- Also known as: The Garlund Touch
- Theme music composer: Nathan Lang Van Cleave
- No. of seasons: 1
- No. of episodes: 6 episodes

Production
- Production locations: CBS Studios, New York City, NY
- Running time: 30 minutes

Original release
- Release: October 7 – December 23, 1960

= Mr. Garlund =

1960 American television drama series

Mr. Garlund, also known as The Garlund Touch, is an American television drama broadcast on CBS from October 7, 1960, to January 13, 1961, for just six episodes in 1960.

==Production==
The show premiered on October 7, 1960. Episodes of the show were broadcast on CBS Fridays 9:30 to10 p.m.

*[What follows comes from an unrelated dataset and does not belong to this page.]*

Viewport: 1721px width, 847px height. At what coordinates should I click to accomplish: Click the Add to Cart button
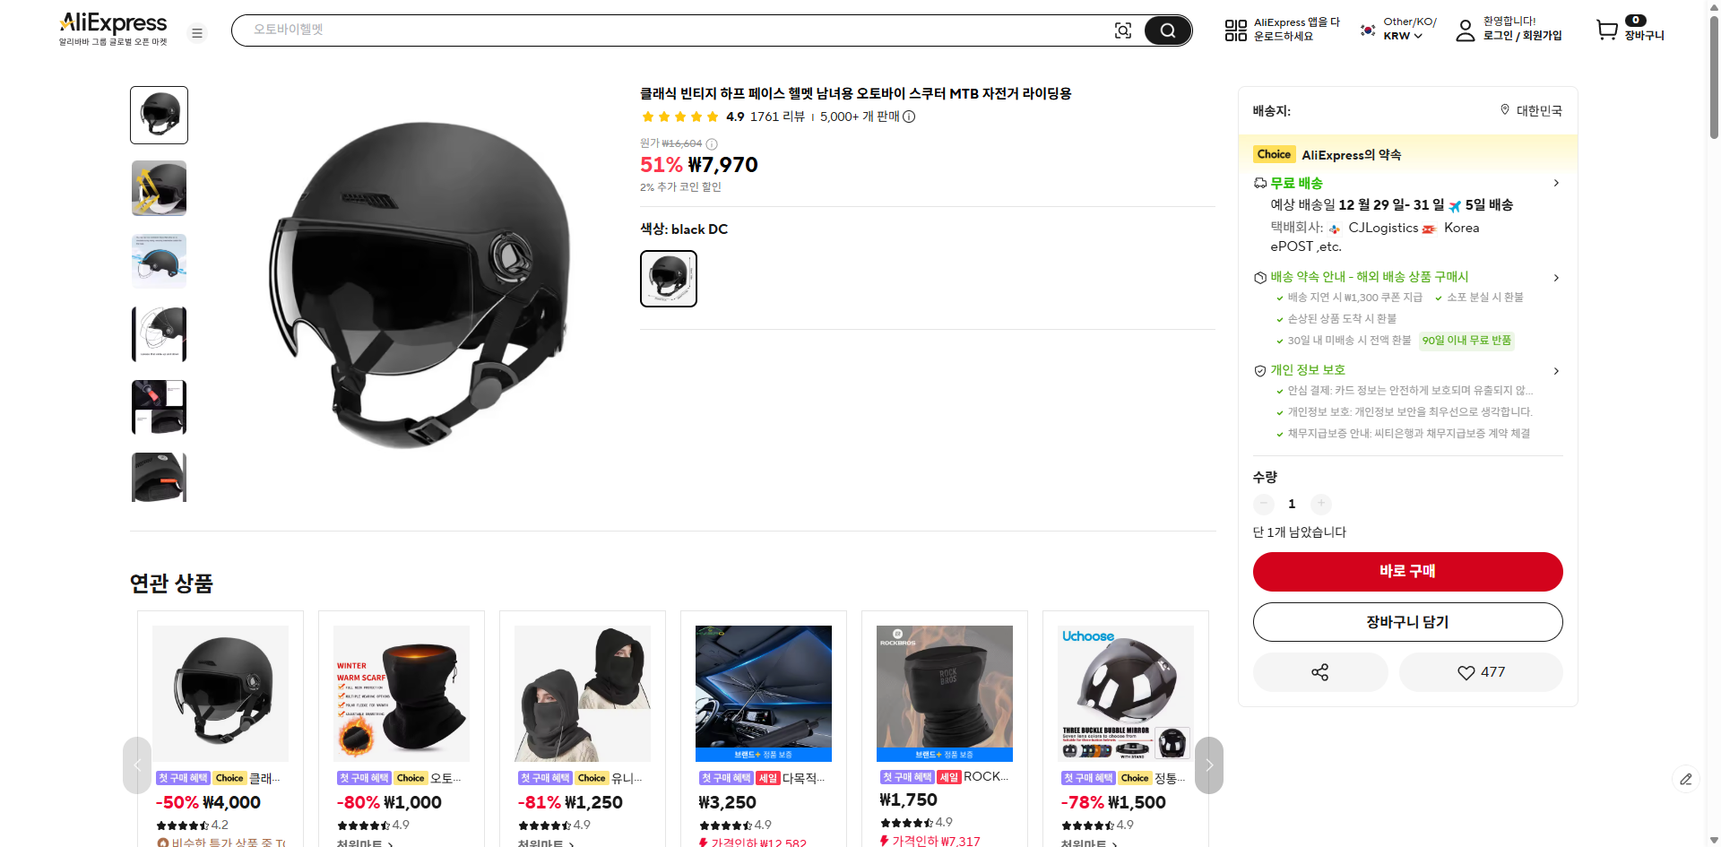point(1407,622)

Eastern Time. The series was suspended for five weeks after its fifth episode, returning on December 23 with a new name, The Garlund Touch. two of the episodes were repeated, in early January 1961, then pulled from the airwaves.

==Summary==
The show presented the adventures of Frank Garlund (played by veteran TV character actor Charles Quinlivan), a mysterious young financial wizard, whose only confidants were his Asian half-brother Kam Chang, and his foster-father Po Chang. Stories revolved around "Garlund's rise in the world of international business and intrigue", and the profound effect Garlund had on people's lives.

==Cast==
- Charles Quinlivan as Frank Garlund
- Philip Ahn (whose later credits would include Master Kan in the TV series Kung Fu) as Po Chang
- Kam Tong (temporarily away from his recurring role as Kim Chan/Hey Boy on the concurrent TV series Have Gun, Will Travel) as Kam Chang

==Episode list==
- Episode 1 (Pilot) Original Air Date: October 7, 1960
- Frank testifies against a racketeer. Harold Dryenforth and Joe Mantell guest-starred.
- Episode 2: The Towers Original Air Date: October 14, 1960
- Frank becomes the owner of two worthless towers due to a settlement in a will. Jay Novello and Patricia Huston guest-starred.
- Episode 3: ? Original Air Date: October 21, 1960
- Frank is accused of ordering the murder of a newspaper publisher.
- Episode 4: The X-27 Original Air Date: October 28, 1960
- The relationship between Frank and a test pilot's widow (Lisa Gaye) may have caused the release of an unstable aircraft.
- Episode 5: ? Original Air Date: November 4, 1960
- Not shown in New York City - instead, "Presidential Countdown" is listed in the New York Times at 9:30 for channel 2 between Route 66 and Twilight Zone
- Episode 6: To Double, Double Vamp Original Air Date: December 23, 1960
- William Campbell, Mark Tapscott, Robert Patten, David Alpert, Bing Russell, Jeanne Vaughn, Mike Ragan, Helen Wallace, and Joe Laden guest-starred.

==Reception==
"This quirky light-hearted series from Paramount TV failed to catch on."